The days seem very short now that I am in my 8th decade. (Can that possibly be true?) Even though it is August, with the autumn equinox yet to come, I keep feeling that I am getting nowhere fast, days whizzing by before I can grasp them, slipping through my fingers like sand.
Bernadino and I watched a BBC documentary on the subject of time a few months ago. The presenter theorized that time seems to go faster as we get older because we have fewer new experiences, while for children, a butterfly kissing a flower, a drifting cloud, the taste of strawberries, hearing a new nursery rhyme, all are a cause for wonder and delight. As the years pass, not much seems, on the face of it, new anymore;we adults have had routines for decades, not years; have seen and experienced so much we hardly see it anymore.

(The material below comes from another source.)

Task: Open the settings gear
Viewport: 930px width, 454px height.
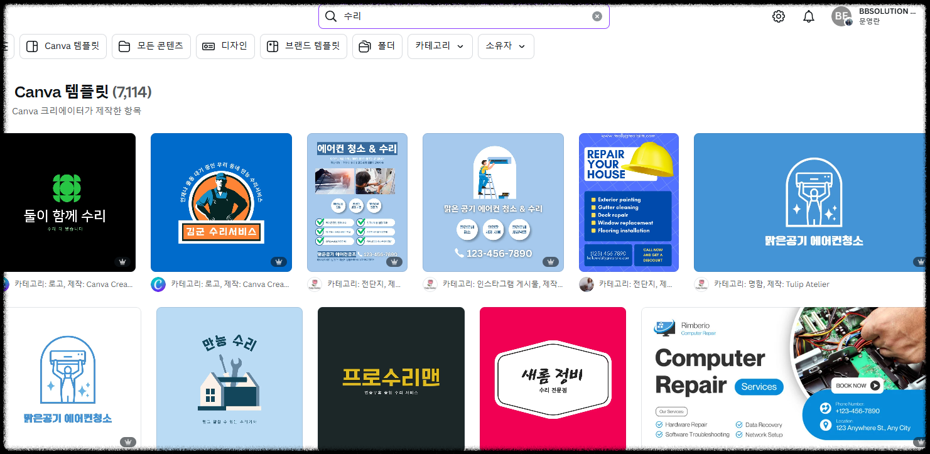Action: click(x=778, y=16)
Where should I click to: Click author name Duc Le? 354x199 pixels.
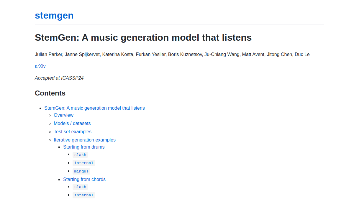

After all, how many times can a man shave and still find it thrilling? A woman put on lipstick? We brush our teeth, get dressed – put on underwear, socks, pants, shirt, or skirt pretty much automatically. I bet most people even put the same foot first putting on their underwear. I do. Breakfast, lunch, and dinner have come regularly more than 76,000 times by the time you are 70, and whether you prepare something different each time, or eat at a new restaurant, it is still breakfast, lunch and dinner.

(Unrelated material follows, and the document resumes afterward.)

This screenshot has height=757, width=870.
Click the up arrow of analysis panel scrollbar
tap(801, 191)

But I don’t think it is all down to habit and routine, nor that changing the way you shave, put on your socks or your route to work will make any difference, as the presenter suggested. Theoretically, not a single micro-second is the same as the last one; the world changes, the very cells of the body change before you can exhale. If I could live only in the present moment, life must be endlessly fascinating. But I, for one, don’t always pay attention to the present anymore. My mind is busy predicting the future from the past, re-interpreting the past, feeling nostalgia or regret for the past, or pasting hopes and fears onto the future. .
I have lived in California, north and south, Paris, the south of France, and now, southern England. It doesn’t matter. Nowhere is different from another, basically, unless I am. If my own sense of wonder at the present moment has slipped away, I am marching in place, while the immense, loving, present whirls around me.